To start out the week, we watched a very intriguing episode of “Humans” that left me wanting more. “Humans” is set in a world where humans have introduced anthropomorphic robots called “synths” that are used as servants. It examines how socially, culturally, and psychologically transforming the effects of being dependent on the synths are. The idea of integrating the synths into society is being heavily pushed and is becoming normalized. As a consequence of Asimov’s three laws, the robot slaves are being used to do our bidding. In the first episode, we follow a family where the mother is not home a lot because of work, an elderly man whose wife has passed away, and a scientist that has implemented consciousness somehow into four synth robots and is being hunted for that reason. In the family, the robot synth is brought into the family dynamic by the father because he cannot manage the household chores without the mother. The mother is horrified by his decision because she believes that they are unnecessary and teach her children to feel like they are entitled to feeling lazy. She is very wary to their robot servant and is uncomfortable with its presence and how it interacts with her children.
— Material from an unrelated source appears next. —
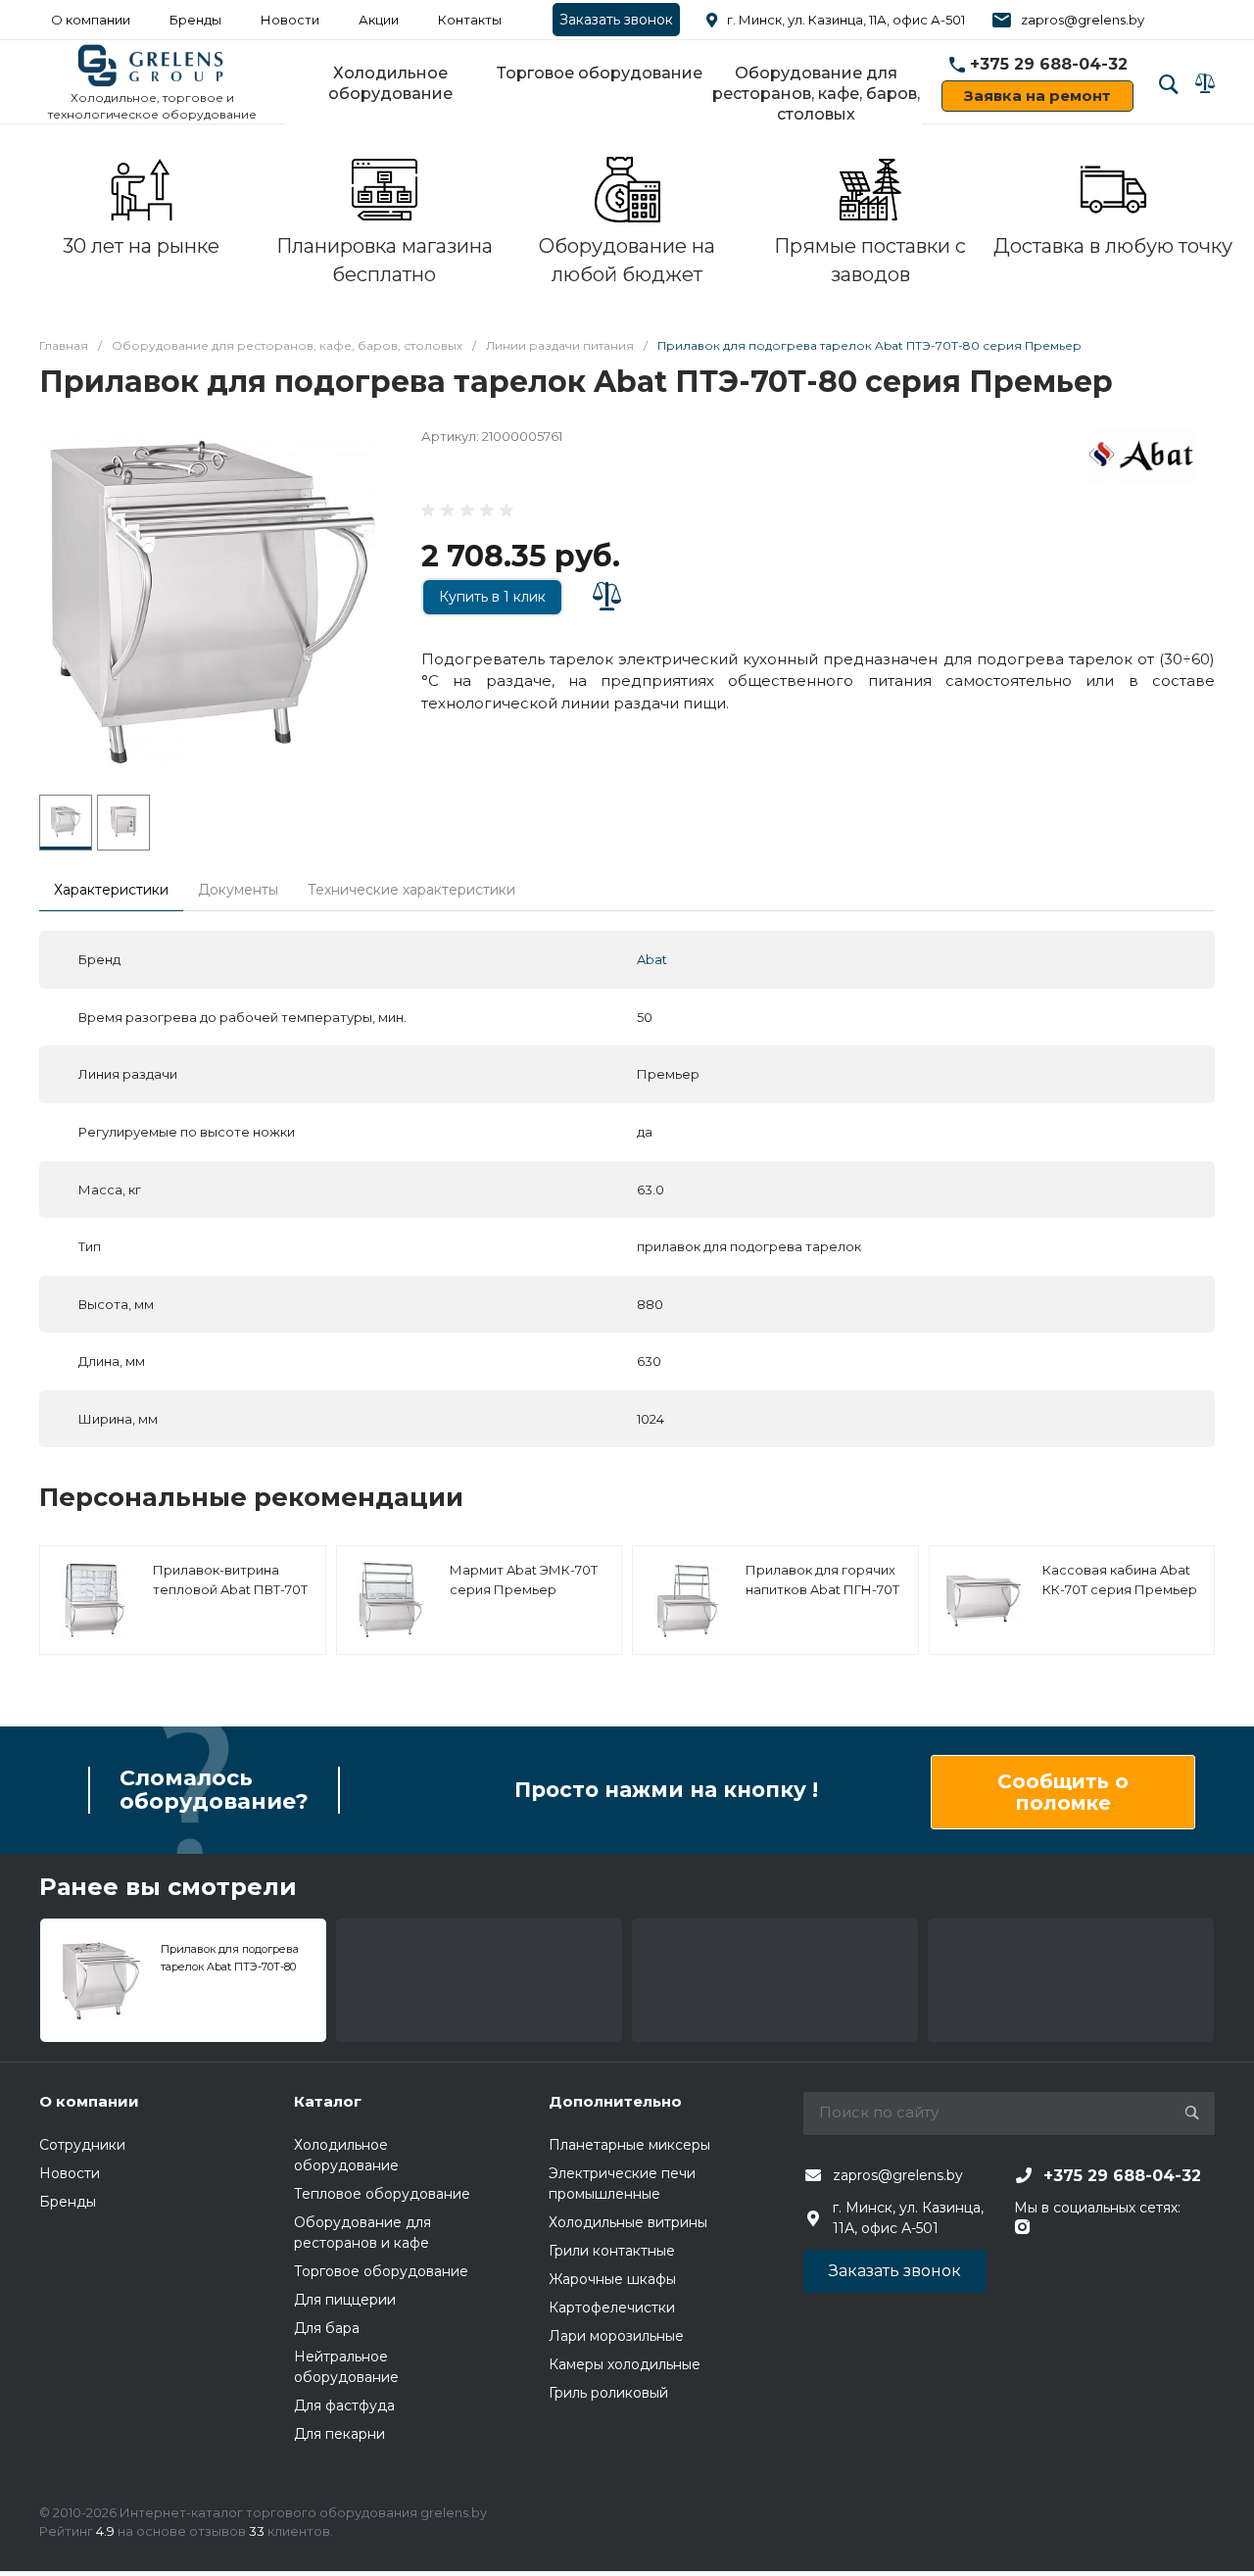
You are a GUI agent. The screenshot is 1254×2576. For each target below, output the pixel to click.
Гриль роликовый (608, 2393)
The robot-human relationship is shown in another light when the elderly man is due for a new model of a synth, but he refuses to let go of his because of the relationship he has created. He treats him as if he were his son and it also seems like he is holding onto the synth because of all the memories it has stored of his wife that has passed away. The synth represents a part of his wife and he desperately wants to hang on to those memories. Lastly, the scientist and the few robots that he successfully made conscious are in hiding because their true identities render them dangers to society. This iterates the fact that humans fear being the inferior species. This is why the synth robot company is taking violent action to capture the conscious robots and make sure that they function like any other robot in society. With their human-characteristics plus consciousness, the robots have the ability to assimilate into society. Just like in Asimov’s short story “The Bicentennial Man”, society is hesitant to accept these robots and fear the possibilities of what they would be capable of.

This brings us back to the question of whether we can create a robot as a free moral agent. In this parallel universe portrayed in “Humans”, it seems like society is straying away from giving robots freedom and rights. We are simply treating them as slaves and using them as a means to an end in order to complete the tasks that we do not want to do. They are used to make humans’ lives easier and less stressful. If we are to integrate the synths into our lives to the point where we are incredibly dependent on them and we feel as if there is no point in applying ourselves because a robot can be programmed to do that job, then we have to have a lot of trust in them. To be a big part of our lives, we give them our trust to make the right decisions. This could be scary because they are programmed to make certain decisions, but instinctive humanistic values could alter which situation is best. It is hard to match human decisions because we can be very irrational and inconsistent.